Alunos e protocolo de volta às aulas presenciais

Postado por: Tatiana Dornelles

Há alguns dias, ouvi atentamente a minha afilhada, de cinco anos, contar sobre a brincadeira em frente à casa. Ela e sua amiguinha, ambas de máscaras, correram, pularam, brincaram de boneca, etc. Ela estava empolgada contando o que tinha feito. “Ah, brincamos também de cabra-cega. Ela colocou minha máscara pra tapar os olhos”. Ops!
Mesmo com todas as explicações de distanciamento, uso de máscaras e higienização constante das mãos, seja com água e sabão ou álcool gel, as crianças não têm a mesma percepção de mundo do adulto. Elas até entendem, quando a gente explica, que há um vírus mortal e invisível circulando por aí, que é preciso se cuidar e manter distância das pessoas que não são do nosso convívio diário, mas, num momento rompante de brincadeira, toda essa teoria vai por água abaixo.

• • • •

§ Objetivo da tarefa
Transcreva o trecho do texto sobre a volta às aulas presenciais que começa em "Há alguns dias, ouvi" e termina em "por água abaixo.". Baseie-se apenas no texto.

• • • •

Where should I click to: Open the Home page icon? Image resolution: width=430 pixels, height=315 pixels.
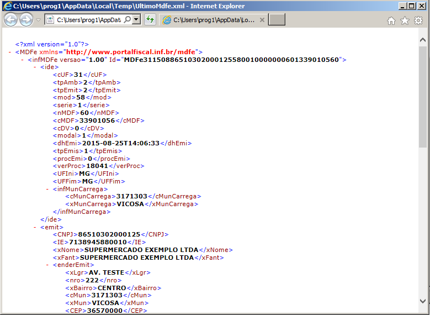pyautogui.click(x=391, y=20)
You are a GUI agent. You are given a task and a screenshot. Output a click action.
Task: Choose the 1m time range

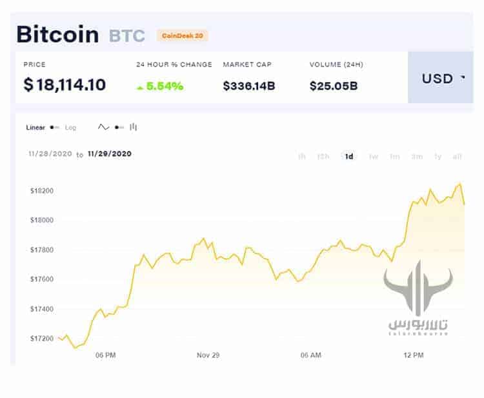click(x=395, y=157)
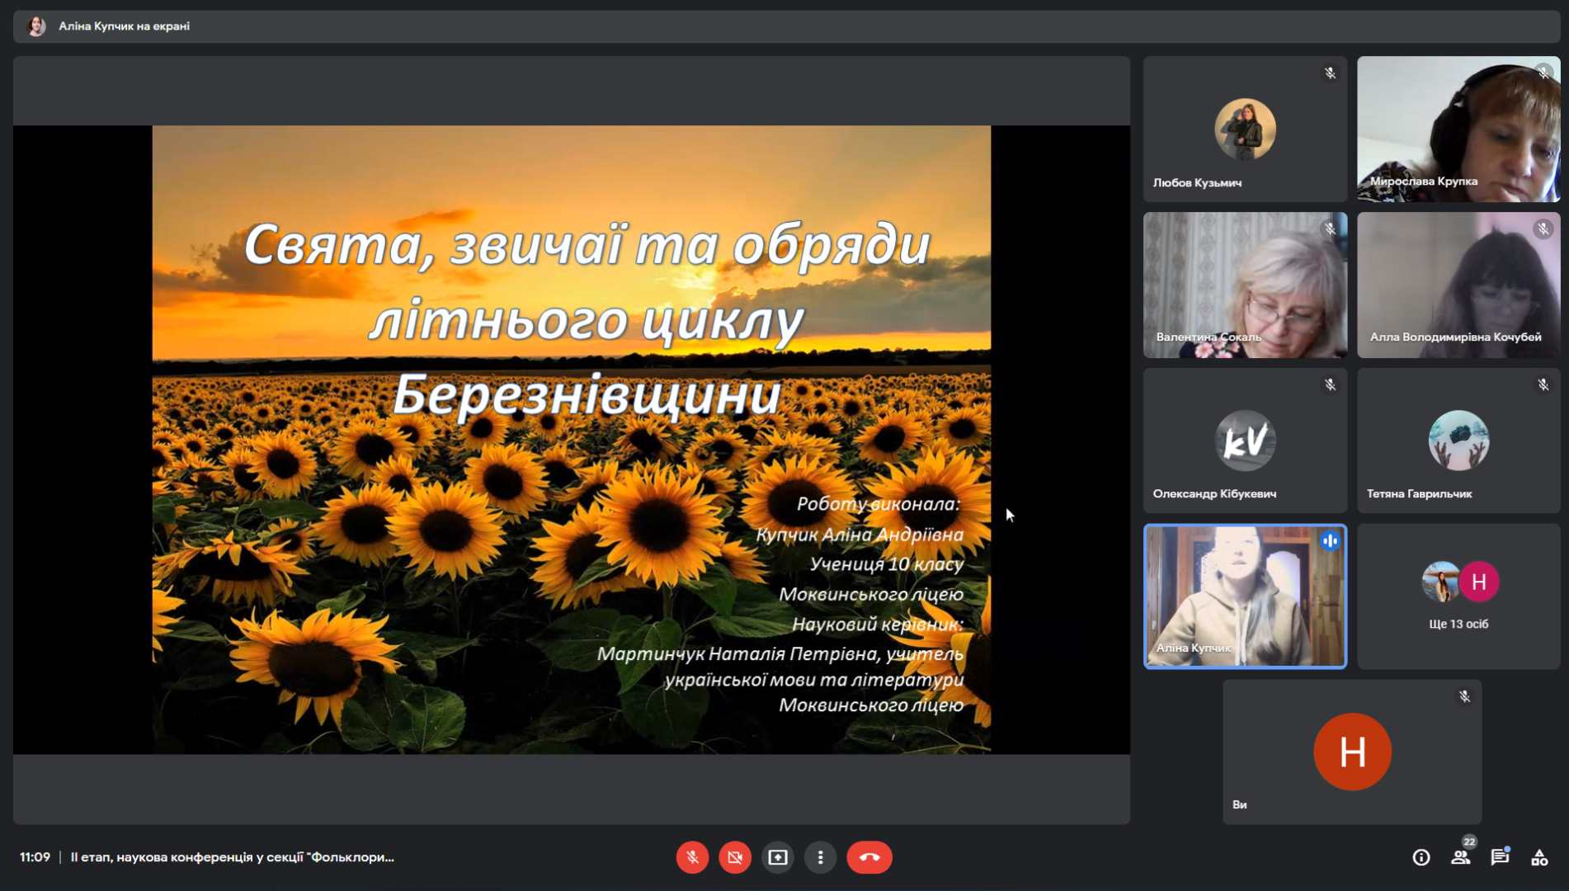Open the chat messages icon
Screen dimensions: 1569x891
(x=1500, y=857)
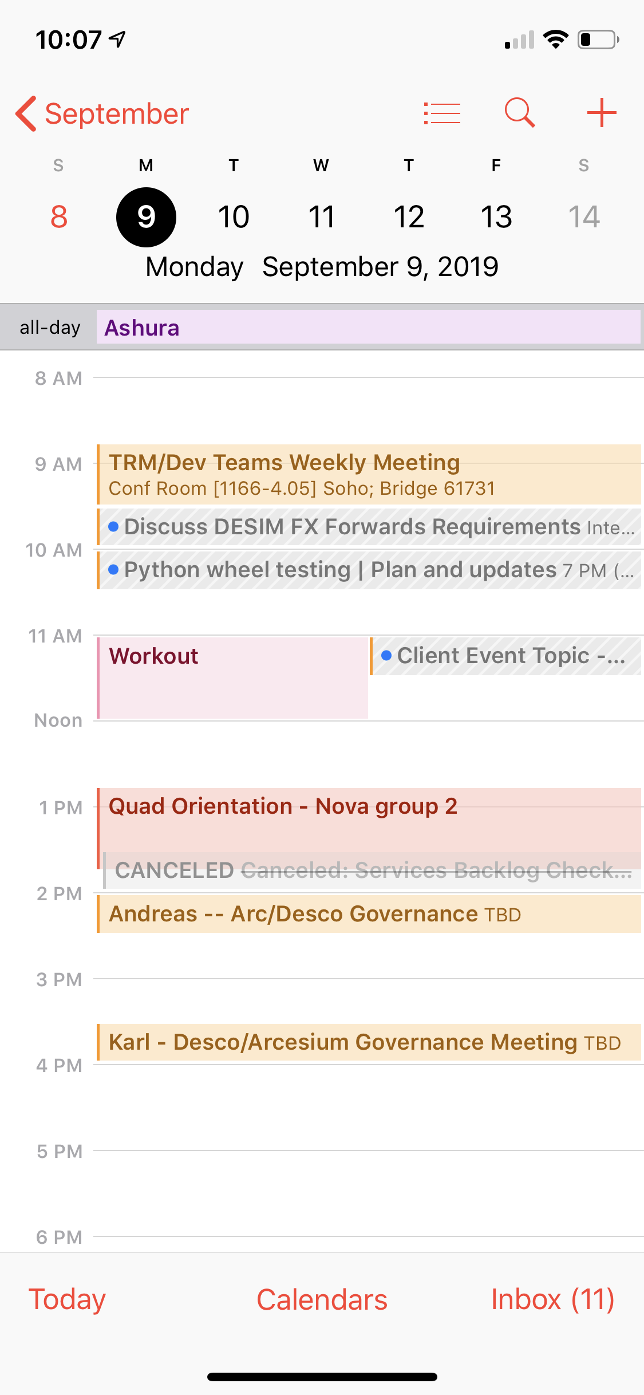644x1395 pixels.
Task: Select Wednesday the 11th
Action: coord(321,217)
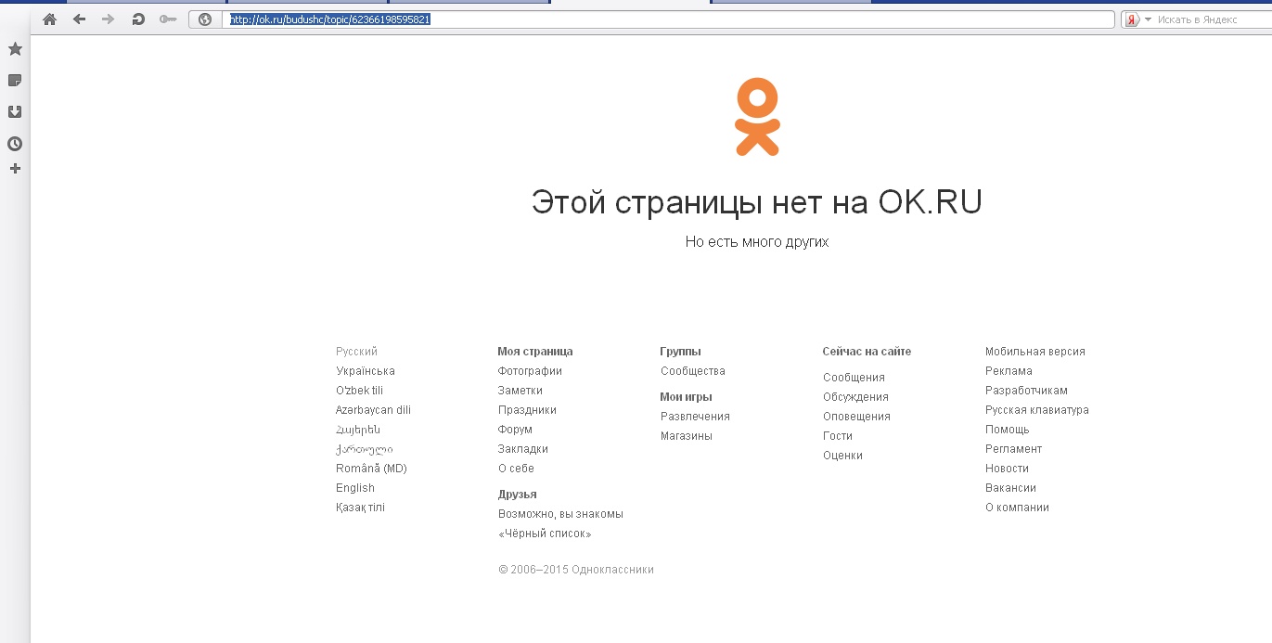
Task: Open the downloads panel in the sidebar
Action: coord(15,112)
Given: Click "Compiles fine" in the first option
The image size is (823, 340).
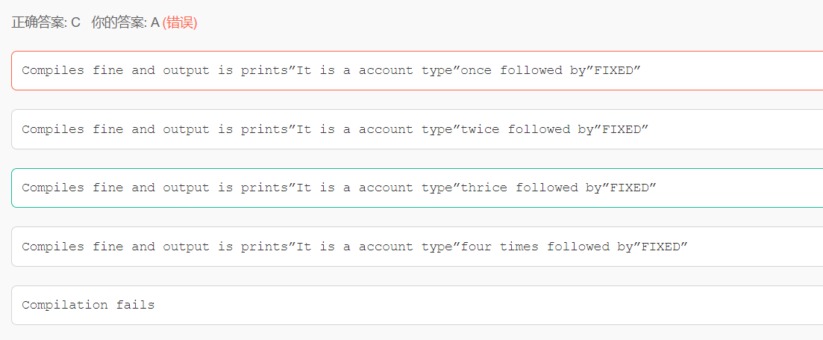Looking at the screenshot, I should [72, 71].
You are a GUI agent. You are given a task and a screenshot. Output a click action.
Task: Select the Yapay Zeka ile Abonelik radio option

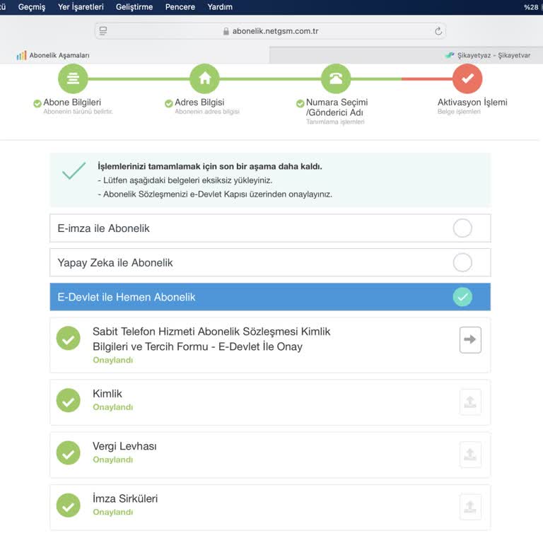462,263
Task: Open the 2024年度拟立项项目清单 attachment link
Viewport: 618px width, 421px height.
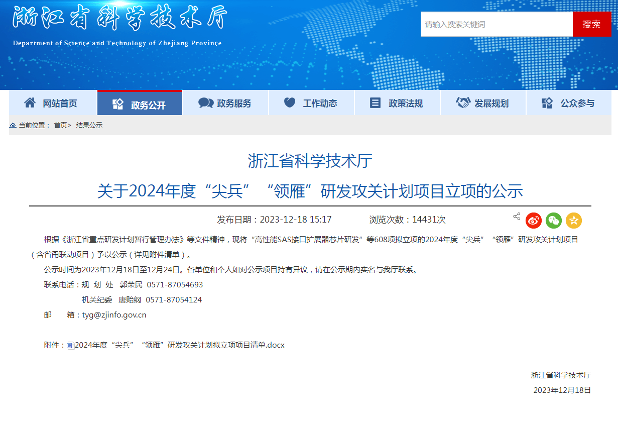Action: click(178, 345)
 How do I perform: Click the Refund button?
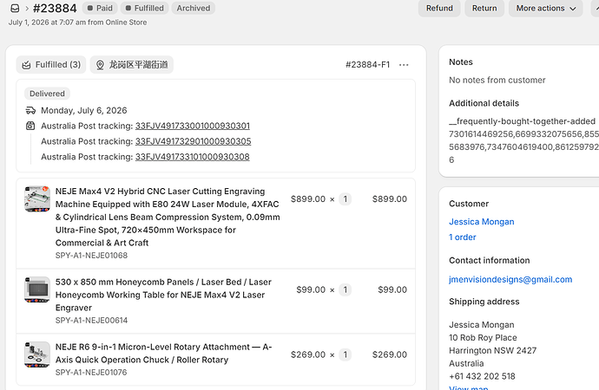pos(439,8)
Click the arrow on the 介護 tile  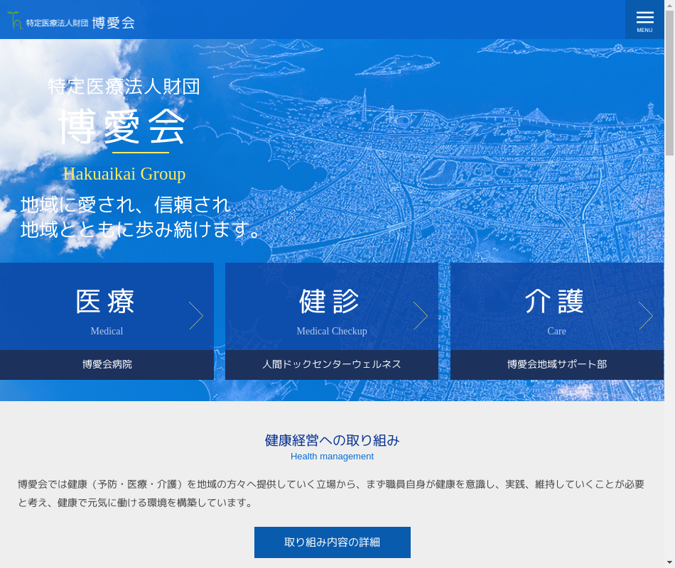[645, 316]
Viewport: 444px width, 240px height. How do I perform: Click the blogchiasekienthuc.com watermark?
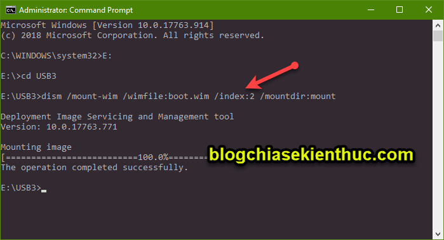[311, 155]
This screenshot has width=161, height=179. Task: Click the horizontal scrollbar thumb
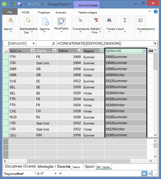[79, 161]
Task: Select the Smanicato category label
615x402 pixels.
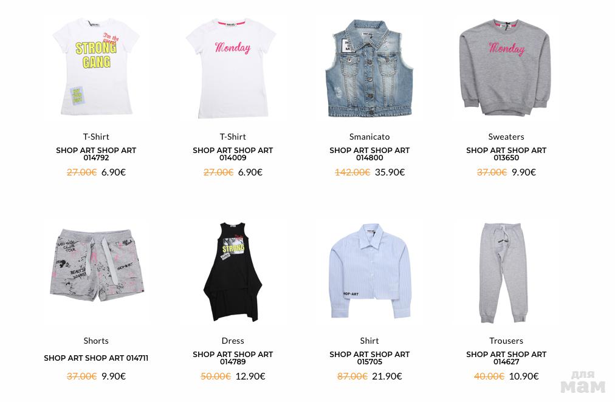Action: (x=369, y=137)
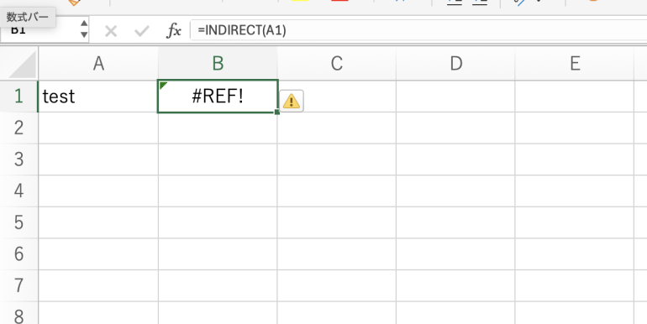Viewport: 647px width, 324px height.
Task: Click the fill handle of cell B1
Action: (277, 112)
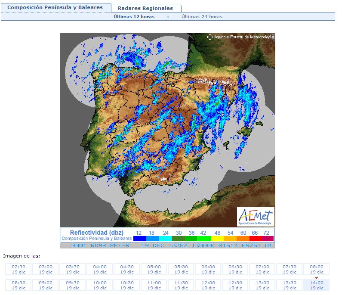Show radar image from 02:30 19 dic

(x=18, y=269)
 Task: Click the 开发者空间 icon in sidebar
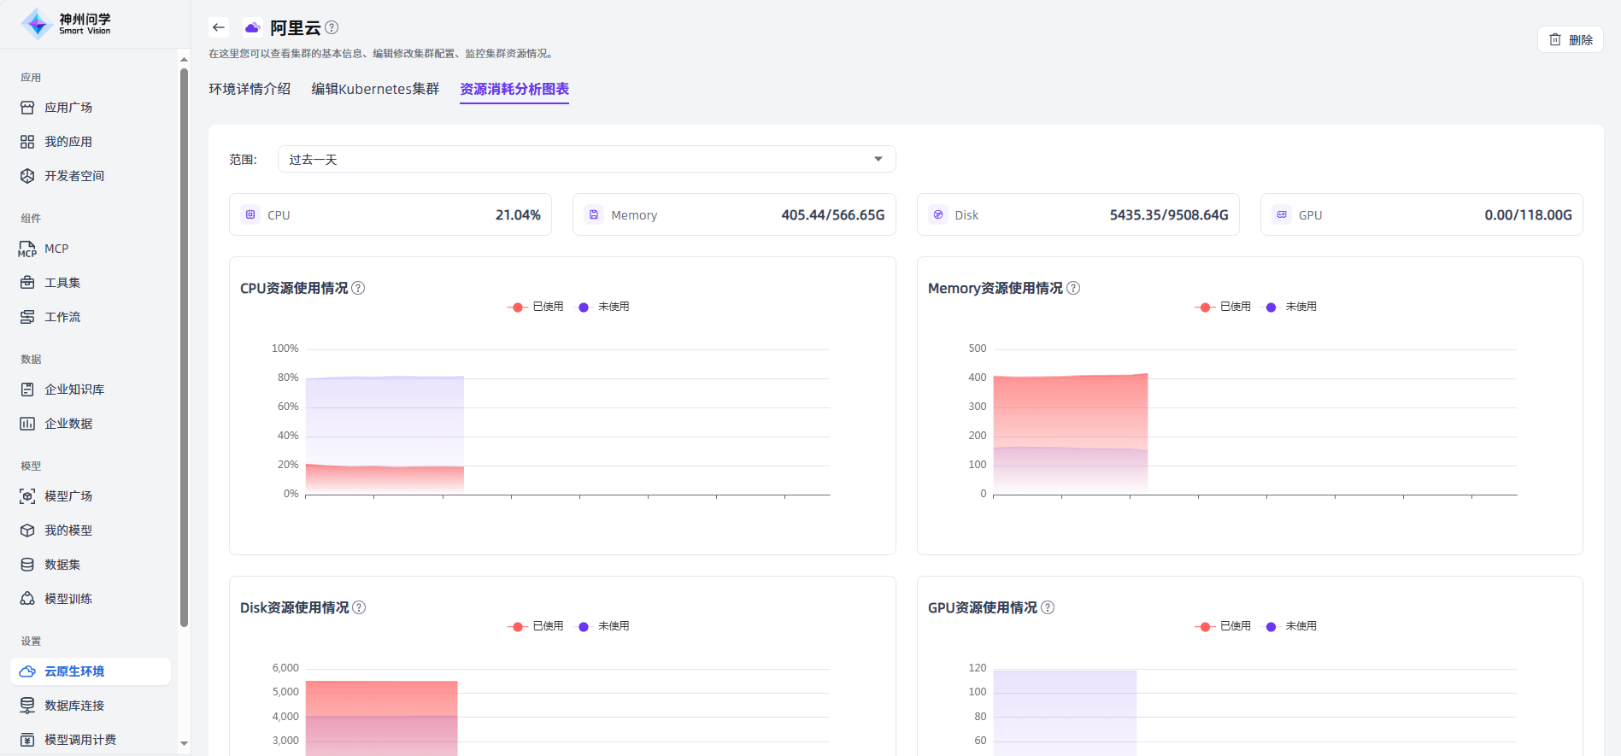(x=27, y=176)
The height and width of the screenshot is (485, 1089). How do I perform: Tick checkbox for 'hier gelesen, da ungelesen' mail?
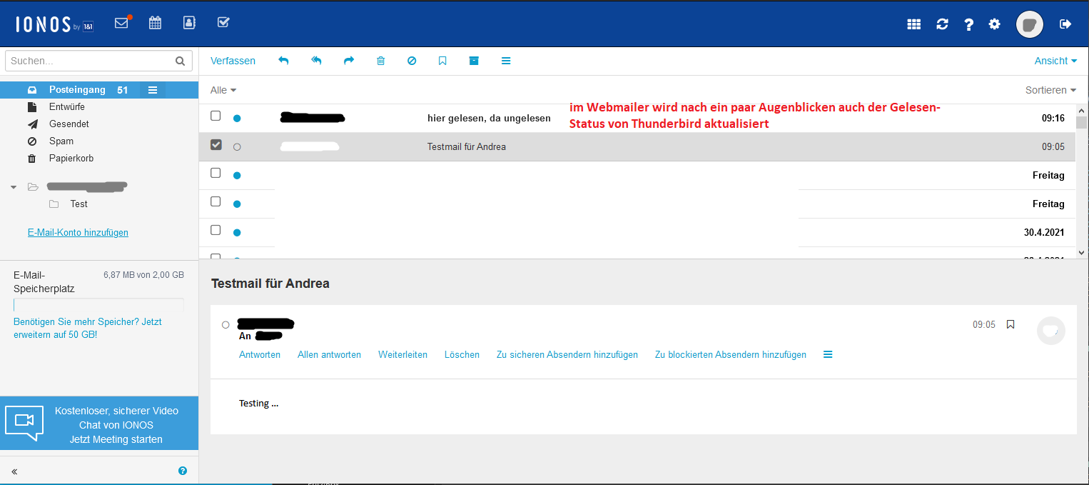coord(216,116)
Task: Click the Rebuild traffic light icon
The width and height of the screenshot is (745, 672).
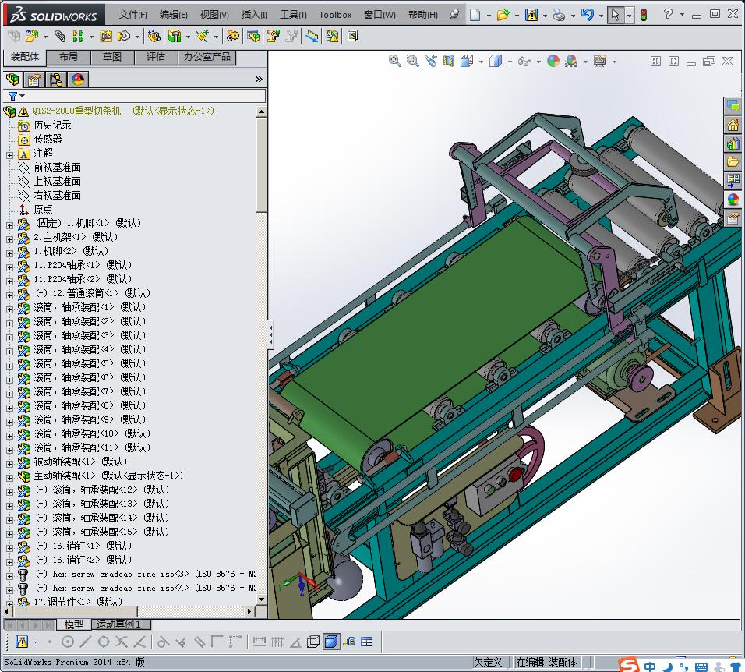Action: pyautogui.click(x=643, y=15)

• • • •

§ Resposta do exercício
Há alguns dias, ouvi atentamente a minha afilhada, de cinco anos, contar sobre a brincadeira em frente à casa. Ela e sua amiguinha, ambas de máscaras, correram, pularam, brincaram de boneca, etc. Ela estava empolgada contando o que tinha feito. “Ah, brincamos também de cabra-cega. Ela colocou minha máscara pra tapar os olhos”. Ops!
Mesmo com todas as explicações de distanciamento, uso de máscaras e higienização constante das mãos, seja com água e sabão ou álcool gel, as crianças não têm a mesma percepção de mundo do adulto. Elas até entendem, quando a gente explica, que há um vírus mortal e invisível circulando por aí, que é preciso se cuidar e manter distância das pessoas que não são do nosso convívio diário, mas, num momento rompante de brincadeira, toda essa teoria vai por água abaixo.